▶ _Texto fuente_:
___
El daño puede ser tanto local como global. Las selvas tropicales crean sus propios sistemas meteorológicos: la evaporación de las copas de los árboles forma “ríos voladores” que riegan tierras de cultivo a miles de kilómetros de distancia. Los conservacionistas temen que la Amazonía esté cerca de un punto de inflexión, en el que este sistema de reciclaje del agua se rompa, lo que aceleraría la destrucción de la selva.
La COP de este año, que se celebrará en Brasil el mes que viene, será tensa. Sin embargo, hay esperanza. Aunque Brasil perdió más selva tropical que ningún otro país el año pasado, debido a los incendios forestales, también muestra cómo una mejor política puede marcar la diferencia. Con Jair Bolsonaro, un derechista que fue presidente de 2019 a 2023, se hicieron pocos esfuerzos para detener las motosierras.
En cambio, su sucesor, Luiz Inácio Lula da Silva, y la dura ministra del medioambiente, Marina Silva, aplican una acertada mezcla de incentivos y sanciones. Agentes federales fuertemente armados detienen a los madereros ilegales y vuelan las minas ilegales. Las propiedades en las que se produce deforestación ilegal se incluyen en una lista negra de créditos subvencionados.
El ritmo de deforestación se redujo en un 80% durante los primeros mandatos de Lula (2003- 11), y volvió a caer a su regreso en 2023, antes de que los incendios forestales hicieran retroceder la situación. El panorama político en Brasil sigue siendo positivo.
Mientras que Bolsonaro veía el ecologismo como un obstáculo para el desarrollo, el gobierno de Lula sabe que destruir la selva tropical paralizaría la agricultura brasileña. Se está esforzando más por proteger las reservas indígenas, cuyos habitantes suelen ser buenos administradores de la selva, y por aclarar los derechos de propiedad en la Amazonía, que son un caos de reclamaciones superpuestas y mal documentadas.
Si se sabe a quién pertenece un terreno, se sabe a quién castigar por arrasarlo o a quién recompensar por conservarlo. Por suerte, a medida que avanza la tecnología de imagen digital, las transgresiones pueden detectarse y denunciarse en cuestión de días, lo que permite a las autoridades reaccionar con rapidez. Todas estas lecciones deberían aplicarse en otros países con selvas tropicales.
___
▶ _Registros_:
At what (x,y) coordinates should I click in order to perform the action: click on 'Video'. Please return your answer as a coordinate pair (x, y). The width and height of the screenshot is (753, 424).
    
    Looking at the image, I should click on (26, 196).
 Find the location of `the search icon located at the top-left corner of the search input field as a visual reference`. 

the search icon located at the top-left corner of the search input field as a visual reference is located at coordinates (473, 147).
___
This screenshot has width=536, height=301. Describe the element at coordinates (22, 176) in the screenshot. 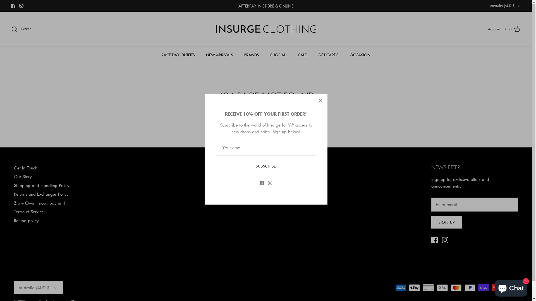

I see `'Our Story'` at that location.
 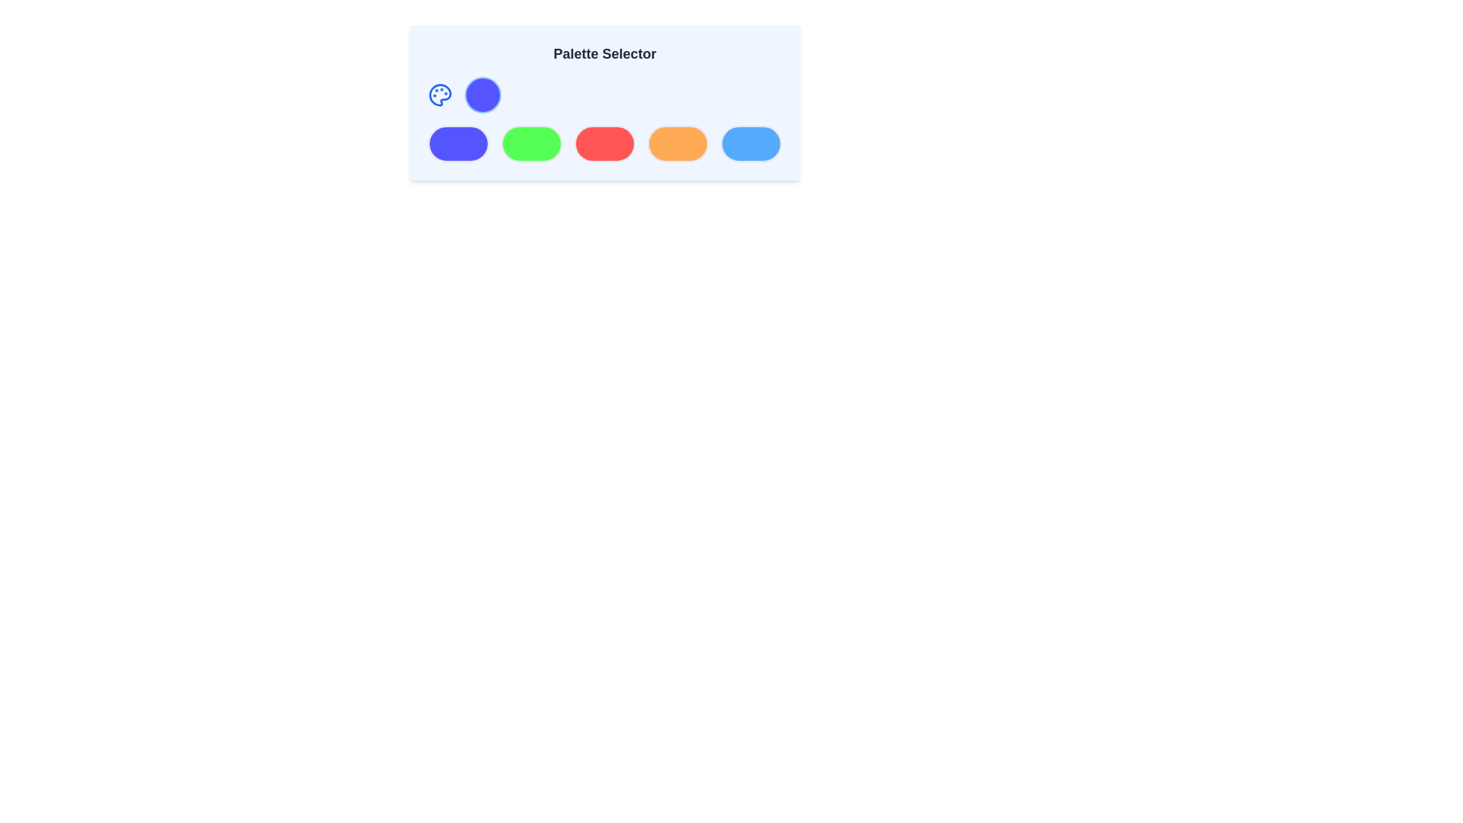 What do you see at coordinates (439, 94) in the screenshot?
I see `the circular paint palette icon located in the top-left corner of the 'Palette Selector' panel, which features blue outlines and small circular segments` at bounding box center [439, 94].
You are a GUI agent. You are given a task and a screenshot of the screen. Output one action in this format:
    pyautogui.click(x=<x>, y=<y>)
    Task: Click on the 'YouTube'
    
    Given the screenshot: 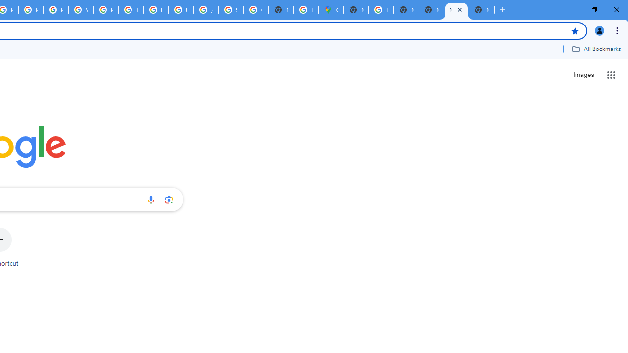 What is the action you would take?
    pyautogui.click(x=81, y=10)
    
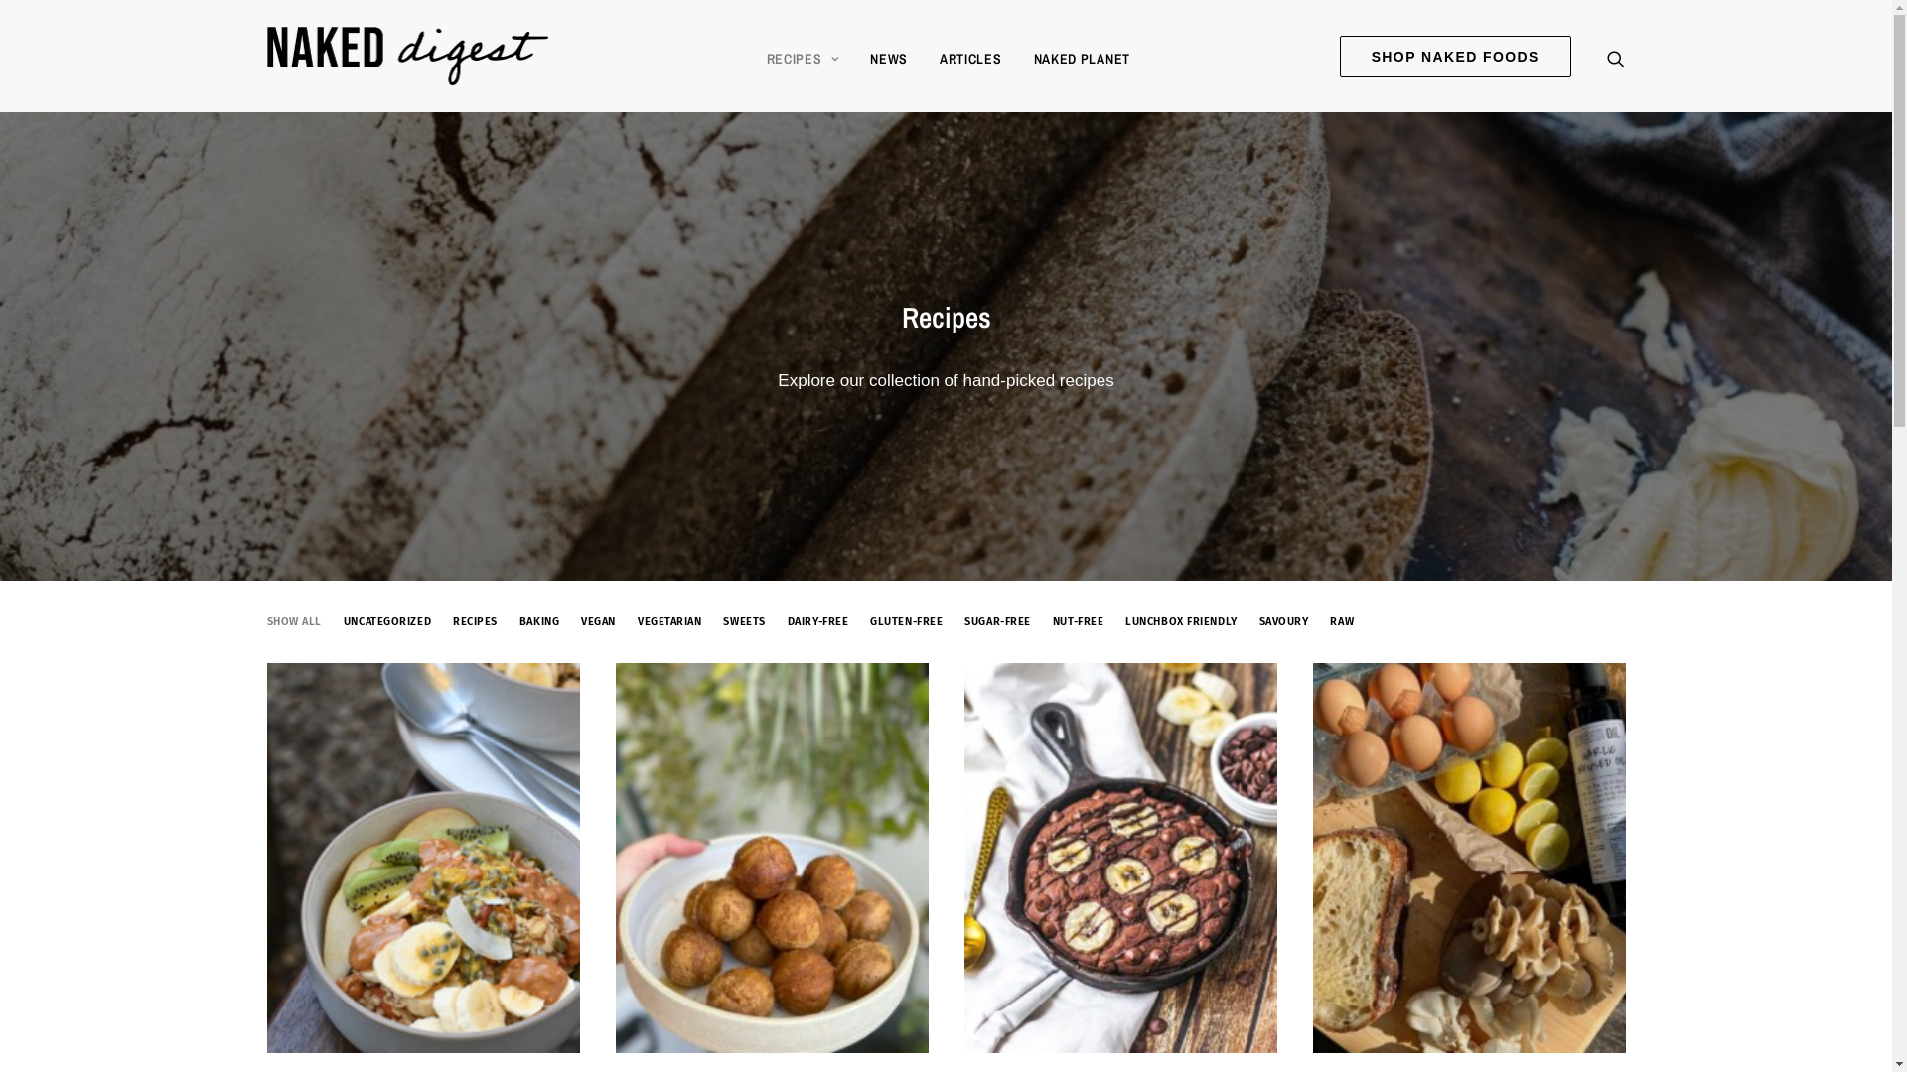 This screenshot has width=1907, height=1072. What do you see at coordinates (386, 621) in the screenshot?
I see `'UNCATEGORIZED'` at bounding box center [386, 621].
___
▶ _Tareas del ejercicio_:
1 – En el texto sobre la deforestación en la Amazonía, ¿en qué porcentaje bajó el ritmo de deforestación durante los primeros mandatos de Lula?
2 – Enumera todas las personas que el texto sobre la deforestación en la Amazonía menciona con nombre propio.
3 – Retoma el texto sobre la deforestación en la Amazonía a continuación de su última oración.

▶ _Respuestas_:
1 – Bajó en un 80%.

2 – Jair Bolsonaro, Luiz Inácio Lula da Silva y Marina Silva.

3 –
Por desgracia, muchos están peor gobernados que Brasil. La República Democrática del Congo introdujo este año una ley sobre el uso de la tierra que pretende proteger a los grupos indígenas, pero el gobierno congoleño solo tiene un vacilante control sobre su propio territorio. Algunos programas locales de dinero por conservación resultan prometedores. Sin embargo, lo que más protege los vastos bosques del Congo es la falta de carreteras. Si estas mejoran más rápido que el Estado de derecho, los madereros podrían desbocarse.
Dado que la conservación de los bosques tropicales es un bien público mundial, el mundo debería ayudar a pagarlo. Pero, una vez más, es más fácil decirlo que hacerlo. Los países ricos han dejado de ayudar. Los mercados de créditos de carbono no han despegado, en parte porque es difícil saber si el dinero destinado a proyectos de conservación realmente conserva los árboles.
El método más sencillo consistiría en pagar a los gobiernos de los países (o provincias) en los que se detuviera la deforestación, y comprobarlo mediante imágenes por satélite. Brasil se esfuerza por despertar el interés en esta idea. Sin embargo, si los gobiernos en cuestión son corruptos o represivos, los donadores podrían tener reparos. La lucha por salvar los pulmones del mundo exigirá creatividad, diplomacia y lucidez.